In conventional use, researchers log in to the submit host via SSH and execute shell scripts to submit jobs. These scripts

    • Ensure the user has a valid grid proxy and prompts to create one if not
    • Generate a DAGMAN submit file specifying the workflow. This is shell code for doing variable replacement in static text to generate a file.
    • Generate Condor submit files for each job in the DAG. This is more shell script to generate text.
    • Coordinate the locations of input, output and log files to known locations
    • Specify wrapper scripts to be run at the compute node which, in turn, will
      • Stage in executables
      • Stage in input files
      • Manually manage and track program execution status
      • Stage output files back to the submit host
    • Submit the DAG to Condor

Workflow progress can be followed by tailing the log file for the Condor DAG.

If an error occurs during execution, the user searches the log files for causes.

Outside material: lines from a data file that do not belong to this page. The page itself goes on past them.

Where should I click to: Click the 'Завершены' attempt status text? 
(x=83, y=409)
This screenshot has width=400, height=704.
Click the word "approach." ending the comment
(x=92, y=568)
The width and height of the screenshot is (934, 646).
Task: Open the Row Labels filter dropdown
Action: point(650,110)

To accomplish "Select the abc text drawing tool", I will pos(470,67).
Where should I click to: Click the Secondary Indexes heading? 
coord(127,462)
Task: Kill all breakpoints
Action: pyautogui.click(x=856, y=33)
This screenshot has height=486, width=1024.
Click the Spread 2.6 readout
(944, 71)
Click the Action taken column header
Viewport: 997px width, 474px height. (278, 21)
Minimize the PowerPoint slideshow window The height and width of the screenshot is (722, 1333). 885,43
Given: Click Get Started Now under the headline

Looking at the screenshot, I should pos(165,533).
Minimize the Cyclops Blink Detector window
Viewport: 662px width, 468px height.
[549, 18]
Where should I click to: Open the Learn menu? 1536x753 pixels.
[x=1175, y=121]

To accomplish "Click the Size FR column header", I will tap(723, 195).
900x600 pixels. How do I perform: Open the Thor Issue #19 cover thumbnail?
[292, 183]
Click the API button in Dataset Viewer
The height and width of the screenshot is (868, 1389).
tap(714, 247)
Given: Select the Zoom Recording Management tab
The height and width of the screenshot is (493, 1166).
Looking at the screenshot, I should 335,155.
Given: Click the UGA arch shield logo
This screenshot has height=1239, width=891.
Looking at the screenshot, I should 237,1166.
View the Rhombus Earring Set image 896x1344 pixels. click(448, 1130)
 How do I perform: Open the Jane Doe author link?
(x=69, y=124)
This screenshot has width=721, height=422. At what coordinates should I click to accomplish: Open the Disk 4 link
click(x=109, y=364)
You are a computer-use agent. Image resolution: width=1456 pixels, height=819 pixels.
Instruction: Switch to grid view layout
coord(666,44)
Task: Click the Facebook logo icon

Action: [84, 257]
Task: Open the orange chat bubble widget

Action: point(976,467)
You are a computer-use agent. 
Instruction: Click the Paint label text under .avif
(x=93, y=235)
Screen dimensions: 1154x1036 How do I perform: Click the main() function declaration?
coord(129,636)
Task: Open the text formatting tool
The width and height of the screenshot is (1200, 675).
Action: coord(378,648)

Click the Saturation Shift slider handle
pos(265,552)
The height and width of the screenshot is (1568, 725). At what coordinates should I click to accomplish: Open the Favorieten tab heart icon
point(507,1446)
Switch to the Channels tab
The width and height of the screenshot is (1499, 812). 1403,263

Pegasus reads an XML specification of the workflow and generates a number of artifacts to do the majority of the steps outlined in the approach above. Specifically, it generates a DAGMAN, submits it to Condor, stages inputs and executables to compute nodes and stages outputs back to the submit host. It also provides tools for monitoring the workflow as well as some additional command line support for determining reasons for a workflow’s failures. Generating Pegasus workflows involves writing, for complex hierarchical workflows, a substantial amount of code in Python, Java or Perl to create the DAX, site, replica and transformation catalogs. As such, the user must have substantial knowledge of the programming language and each of these formats.

Grayson Architecture

At the highest level, Grayson consists of three components:

    • Editor: The yEd graph editor from yWorks is used for drawing and annotating workflow graphs.
    • Compiler: The Grayson compiler enables a range of features to facilitate the component oriented development of complex hierarchical workflows. Some of these include:
      • Separate compilation and reference
      • Functional Programming (FP)
      • Aspect Oriented Programming (AOP)
      • Generates all code required for a Pegasus workflow (DAX & catalogs)
    • Execution Environment: The execution environment is a web based graphical interface using HTML5 capabilities including asynchronous event notification and the Scalable Vector Graphics (SVG) protocol to render a visual model of an executing workflow enhanced with live or historical execution events.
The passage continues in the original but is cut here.